Global growth to hit 10-year low

Business | Agencies and Stella Zhai 20 Sep 2019

More central banks cut rates cut rates yesterday as the Organization for Economic Co-operation and Development forecast the global economy would grow at its slowest pace in 10 years amid the Sino-US trade war.

Central banks of Indonesia and Brazil followed the US Federal Reserve to reduce their benchmark interest rates by 25 basis points and 50 basis points, respectively while the Bank of Japan, the Bank of England and the Swiss National Bank kept their guiding rates unchanged.

The Hong Kong Monetary Authority also lowered its base rate to 2.25 percent from 2.5 percent, hours after the Fed's quarter-point move on Wednesday.

The Bank of Norway, however, increased its rates by 25 basis points to 1.5 percent, its fourth hike in the past year in an effort to cool an economy stoked by oil investments.

The trade war between the United States and China has plunged global growth to its lowest levels in a decade, the OECD said as it slashed its forecasts.
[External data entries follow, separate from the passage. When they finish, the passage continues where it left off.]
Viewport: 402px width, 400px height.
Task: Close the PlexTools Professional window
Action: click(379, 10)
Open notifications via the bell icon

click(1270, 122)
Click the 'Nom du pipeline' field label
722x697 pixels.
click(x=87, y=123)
The institution said that the global economy risked entering a new, lasting low-growth phase if governments continued to dither over how to respond.
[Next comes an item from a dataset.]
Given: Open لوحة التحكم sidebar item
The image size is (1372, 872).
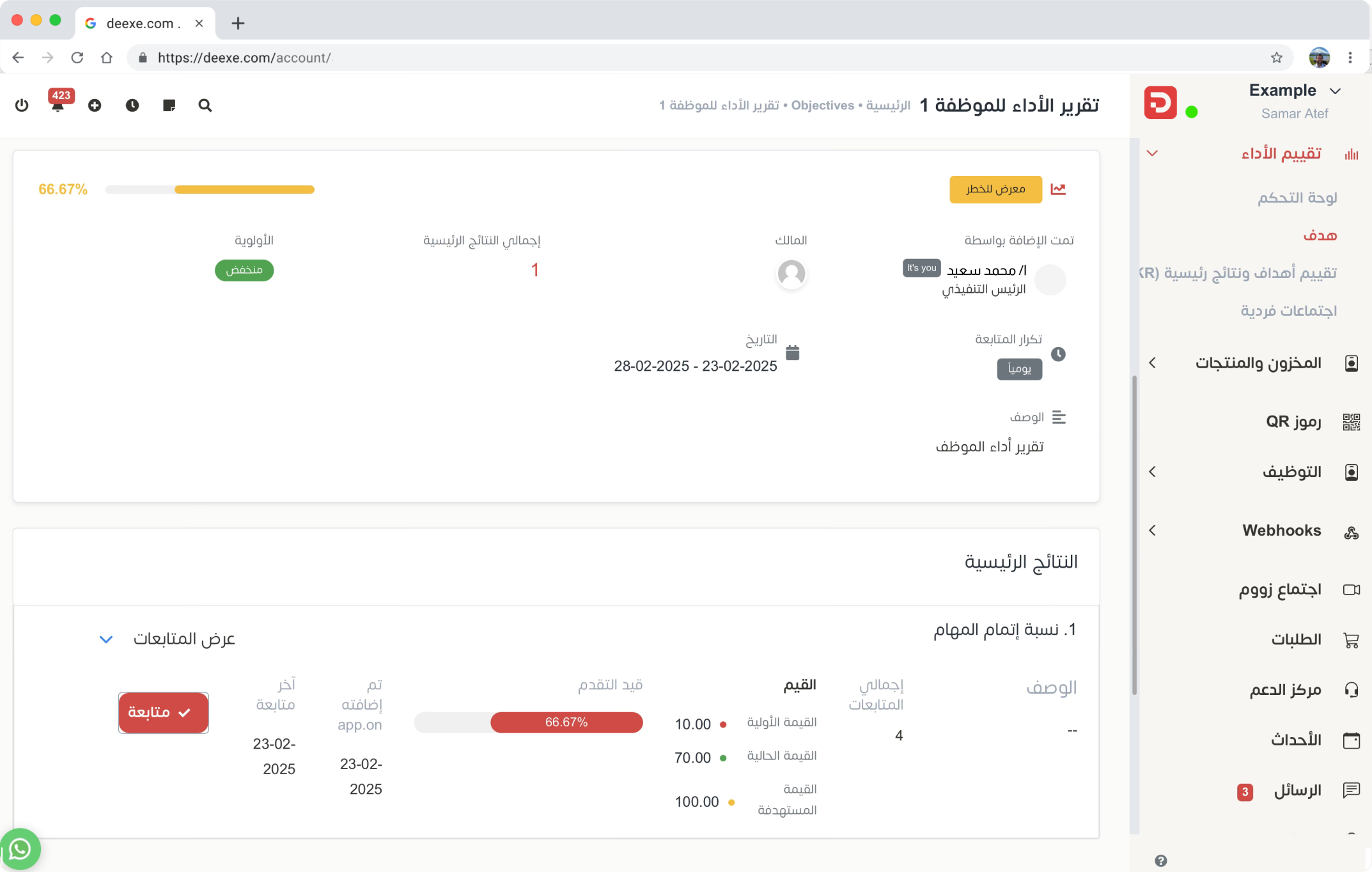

The global economy will see its weakest growth of 2.9 percent this year before a predicted 3.0 percent in 2020, the OECD said.

The Paris-based policy forum estimates the global economy would grow 3.2 percent this year and 3.4 percent in 2020. It also predicts the US economy to grow 2.4 percent this year and 2 percent next year, while China would also feel the pain with the second-biggest economy growing 6.1 percent in 2019 and 5.7 percent in 2020.